The province of Syracuse lies in the southeastern Sicily, in southwestern Italy. It is bordered to the north and north-west by the province of Catania to the west by the province of Ragusa, and to the east and south by the Ionian and Mediterranean seas. It occupies an area of 2109 km2. In 2002, ancient centres of Noto, Palazzolo Acreide and six other towns in the Noto Valley, were awarded UNESCO World Heritage Site status, and is a significant attraction due to its historical, architectural, artistic and archaeological interest. The towns are particularly dense with late Baroque architecture, dates to the immense rebuilding of the towns which took place after the 1693 earthquake which devastated Sicily. The Park of Neapolis on the island of Ortygia is connected by three bridges to the mainland. The island contains the Castello Maniace, dated to the Hohenstaufen period and the Doric Temple of Athena, which was renovated by the Normans.
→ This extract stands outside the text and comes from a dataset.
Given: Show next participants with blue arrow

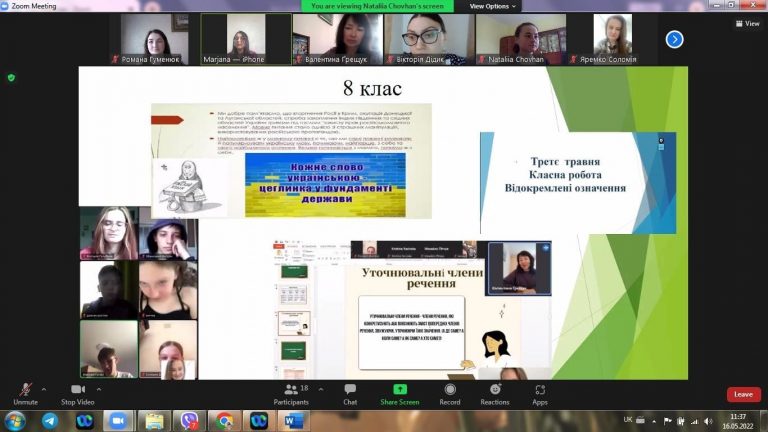Looking at the screenshot, I should 674,39.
The Hyblaean Mountains are the dominant mountain range in the province, sloping down to a coastline which contains stretches of white sandy beaches, cliffs, bays, and islets. The coast to the south of Syracuse contains numerous protected areas, such as the Area Marina Protetta del Plemmirio, the Riserva Naturale Orientara Cavagrande between Cassibile and Avola, and the Riserva Naturale Orientata faunistica di Vendicar, north of Pachino. Within the province lies Lago di Lentini, the largest lake in Sicily, and reputedly the largest artificial lake in Europe, which supports a marshland habitat with over 150 different species.
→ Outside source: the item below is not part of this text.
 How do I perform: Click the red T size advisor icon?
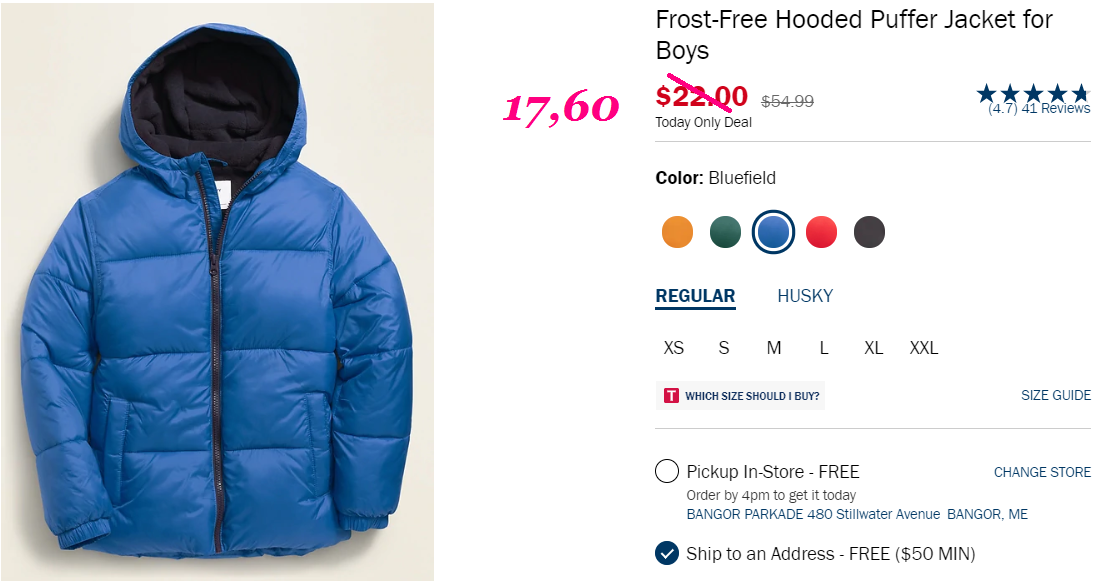point(671,396)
Modern Flag, adopted in 2015

=== Municipalities ===

The province has 21 municipalities:
- Augusta
- Avola
- Buccheri
- Buscemi
- Canicattini Bagni
- Carlentini
- Cassaro
- Ferla
- Floridia
- Francofonte
- Lentini
- Melilli
- Noto
- Pachino
- Palazzolo Acreide
- Rosolini
- Syracuse
- Solarino
- Sortino
- Portopalo di Capo Passero
- Priolo Gargallo

== Demographics ==
As of 2026, the population is 382,450, of which 49.5% are male, and 50.5% are female. Minors make up 15.2% of the population, and seniors make up 24.2%.

=== Immigration ===
As of 2025, immigrants make up 7.1% of the population. The 5 largest foreign countries of birth are Germany, Romania, Morocco, Tunisia, and Argentina.